• _Job_: Print the following lines exactly as they appear, with no changes.

===

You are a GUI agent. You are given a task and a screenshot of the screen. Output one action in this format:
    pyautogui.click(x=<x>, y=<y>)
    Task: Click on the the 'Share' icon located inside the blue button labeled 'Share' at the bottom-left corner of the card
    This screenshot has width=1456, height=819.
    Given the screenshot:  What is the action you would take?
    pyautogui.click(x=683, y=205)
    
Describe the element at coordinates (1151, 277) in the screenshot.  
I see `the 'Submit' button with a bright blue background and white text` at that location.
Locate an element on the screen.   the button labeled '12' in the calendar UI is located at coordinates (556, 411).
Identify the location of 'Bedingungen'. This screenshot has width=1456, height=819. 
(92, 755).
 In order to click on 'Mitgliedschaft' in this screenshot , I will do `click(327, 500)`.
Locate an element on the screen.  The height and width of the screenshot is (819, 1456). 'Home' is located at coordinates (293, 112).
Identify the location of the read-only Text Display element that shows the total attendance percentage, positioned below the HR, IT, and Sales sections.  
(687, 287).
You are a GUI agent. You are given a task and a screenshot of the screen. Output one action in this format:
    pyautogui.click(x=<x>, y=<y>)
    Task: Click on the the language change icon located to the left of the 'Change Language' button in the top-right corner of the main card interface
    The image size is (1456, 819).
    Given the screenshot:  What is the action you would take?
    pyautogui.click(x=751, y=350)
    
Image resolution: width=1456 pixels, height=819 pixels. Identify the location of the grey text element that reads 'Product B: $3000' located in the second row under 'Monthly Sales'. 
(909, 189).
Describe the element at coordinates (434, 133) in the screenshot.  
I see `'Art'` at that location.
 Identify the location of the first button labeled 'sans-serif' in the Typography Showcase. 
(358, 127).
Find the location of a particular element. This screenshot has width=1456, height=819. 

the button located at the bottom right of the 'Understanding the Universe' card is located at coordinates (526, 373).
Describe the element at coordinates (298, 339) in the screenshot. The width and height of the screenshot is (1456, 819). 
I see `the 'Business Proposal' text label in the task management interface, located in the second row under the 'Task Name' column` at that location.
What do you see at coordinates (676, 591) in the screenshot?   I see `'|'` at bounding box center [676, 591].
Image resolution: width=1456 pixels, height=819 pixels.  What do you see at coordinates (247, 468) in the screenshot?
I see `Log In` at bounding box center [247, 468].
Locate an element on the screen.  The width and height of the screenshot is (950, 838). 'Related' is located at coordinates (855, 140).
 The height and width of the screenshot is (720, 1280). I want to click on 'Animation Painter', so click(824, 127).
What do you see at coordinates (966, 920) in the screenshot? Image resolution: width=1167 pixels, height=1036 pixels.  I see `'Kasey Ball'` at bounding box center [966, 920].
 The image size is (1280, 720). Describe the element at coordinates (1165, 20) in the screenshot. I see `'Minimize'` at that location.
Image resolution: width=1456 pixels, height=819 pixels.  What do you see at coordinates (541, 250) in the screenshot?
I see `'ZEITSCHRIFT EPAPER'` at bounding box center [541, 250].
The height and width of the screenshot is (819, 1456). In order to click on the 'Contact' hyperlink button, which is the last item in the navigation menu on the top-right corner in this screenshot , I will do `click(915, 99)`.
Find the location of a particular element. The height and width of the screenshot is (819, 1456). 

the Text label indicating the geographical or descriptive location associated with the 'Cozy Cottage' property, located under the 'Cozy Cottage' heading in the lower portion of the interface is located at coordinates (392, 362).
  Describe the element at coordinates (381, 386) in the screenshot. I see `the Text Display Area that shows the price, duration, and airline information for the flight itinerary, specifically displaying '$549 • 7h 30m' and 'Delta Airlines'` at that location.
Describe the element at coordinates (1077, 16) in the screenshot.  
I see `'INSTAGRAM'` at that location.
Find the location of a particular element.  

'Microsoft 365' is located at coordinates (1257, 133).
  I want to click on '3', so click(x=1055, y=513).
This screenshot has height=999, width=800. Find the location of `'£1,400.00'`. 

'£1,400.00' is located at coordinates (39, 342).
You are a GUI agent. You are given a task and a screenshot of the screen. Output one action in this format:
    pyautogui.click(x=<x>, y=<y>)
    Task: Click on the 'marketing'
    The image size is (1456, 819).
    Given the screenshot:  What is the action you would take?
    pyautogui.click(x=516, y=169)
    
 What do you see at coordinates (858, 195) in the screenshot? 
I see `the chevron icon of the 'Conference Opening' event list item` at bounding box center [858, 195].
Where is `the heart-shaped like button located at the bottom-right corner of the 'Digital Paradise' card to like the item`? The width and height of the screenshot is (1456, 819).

===

• _Solution_:
You are a GUI agent. You are given a task and a screenshot of the screen. Output one action in this format:
    pyautogui.click(x=<x>, y=<y>)
    Task: Click on the the 'Share' icon located inside the blue button labeled 'Share' at the bottom-left corner of the card
    This screenshot has width=1456, height=819.
    Given the screenshot:  What is the action you would take?
    pyautogui.click(x=683, y=205)
    
Describe the element at coordinates (1151, 277) in the screenshot.  
I see `the 'Submit' button with a bright blue background and white text` at that location.
Locate an element on the screen.   the button labeled '12' in the calendar UI is located at coordinates (556, 411).
Identify the location of 'Bedingungen'. This screenshot has width=1456, height=819. 
(92, 755).
 In order to click on 'Mitgliedschaft' in this screenshot , I will do `click(327, 500)`.
Locate an element on the screen.  The height and width of the screenshot is (819, 1456). 'Home' is located at coordinates (293, 112).
Identify the location of the read-only Text Display element that shows the total attendance percentage, positioned below the HR, IT, and Sales sections.  
(687, 287).
You are a GUI agent. You are given a task and a screenshot of the screen. Output one action in this format:
    pyautogui.click(x=<x>, y=<y>)
    Task: Click on the the language change icon located to the left of the 'Change Language' button in the top-right corner of the main card interface
    The image size is (1456, 819).
    Given the screenshot:  What is the action you would take?
    pyautogui.click(x=751, y=350)
    
Image resolution: width=1456 pixels, height=819 pixels. Identify the location of the grey text element that reads 'Product B: $3000' located in the second row under 'Monthly Sales'. 
(909, 189).
Describe the element at coordinates (434, 133) in the screenshot.  
I see `'Art'` at that location.
 Identify the location of the first button labeled 'sans-serif' in the Typography Showcase. 
(358, 127).
Find the location of a particular element. This screenshot has width=1456, height=819. 

the button located at the bottom right of the 'Understanding the Universe' card is located at coordinates (526, 373).
Describe the element at coordinates (298, 339) in the screenshot. The width and height of the screenshot is (1456, 819). 
I see `the 'Business Proposal' text label in the task management interface, located in the second row under the 'Task Name' column` at that location.
What do you see at coordinates (676, 591) in the screenshot?   I see `'|'` at bounding box center [676, 591].
Image resolution: width=1456 pixels, height=819 pixels.  What do you see at coordinates (247, 468) in the screenshot?
I see `Log In` at bounding box center [247, 468].
Locate an element on the screen.  The width and height of the screenshot is (950, 838). 'Related' is located at coordinates (855, 140).
 The height and width of the screenshot is (720, 1280). I want to click on 'Animation Painter', so click(824, 127).
What do you see at coordinates (966, 920) in the screenshot? Image resolution: width=1167 pixels, height=1036 pixels.  I see `'Kasey Ball'` at bounding box center [966, 920].
 The image size is (1280, 720). Describe the element at coordinates (1165, 20) in the screenshot. I see `'Minimize'` at that location.
Image resolution: width=1456 pixels, height=819 pixels.  What do you see at coordinates (541, 250) in the screenshot?
I see `'ZEITSCHRIFT EPAPER'` at bounding box center [541, 250].
The height and width of the screenshot is (819, 1456). In order to click on the 'Contact' hyperlink button, which is the last item in the navigation menu on the top-right corner in this screenshot , I will do `click(915, 99)`.
Find the location of a particular element. The height and width of the screenshot is (819, 1456). 

the Text label indicating the geographical or descriptive location associated with the 'Cozy Cottage' property, located under the 'Cozy Cottage' heading in the lower portion of the interface is located at coordinates (392, 362).
  Describe the element at coordinates (381, 386) in the screenshot. I see `the Text Display Area that shows the price, duration, and airline information for the flight itinerary, specifically displaying '$549 • 7h 30m' and 'Delta Airlines'` at that location.
Describe the element at coordinates (1077, 16) in the screenshot.  
I see `'INSTAGRAM'` at that location.
Find the location of a particular element.  

'Microsoft 365' is located at coordinates (1257, 133).
  I want to click on '3', so click(x=1055, y=513).
This screenshot has height=999, width=800. Find the location of `'£1,400.00'`. 

'£1,400.00' is located at coordinates (39, 342).
You are a GUI agent. You are given a task and a screenshot of the screen. Output one action in this format:
    pyautogui.click(x=<x>, y=<y>)
    Task: Click on the 'marketing'
    The image size is (1456, 819).
    Given the screenshot:  What is the action you would take?
    pyautogui.click(x=516, y=169)
    
 What do you see at coordinates (858, 195) in the screenshot? 
I see `the chevron icon of the 'Conference Opening' event list item` at bounding box center [858, 195].
Where is `the heart-shaped like button located at the bottom-right corner of the 'Digital Paradise' card to like the item`? The width and height of the screenshot is (1456, 819).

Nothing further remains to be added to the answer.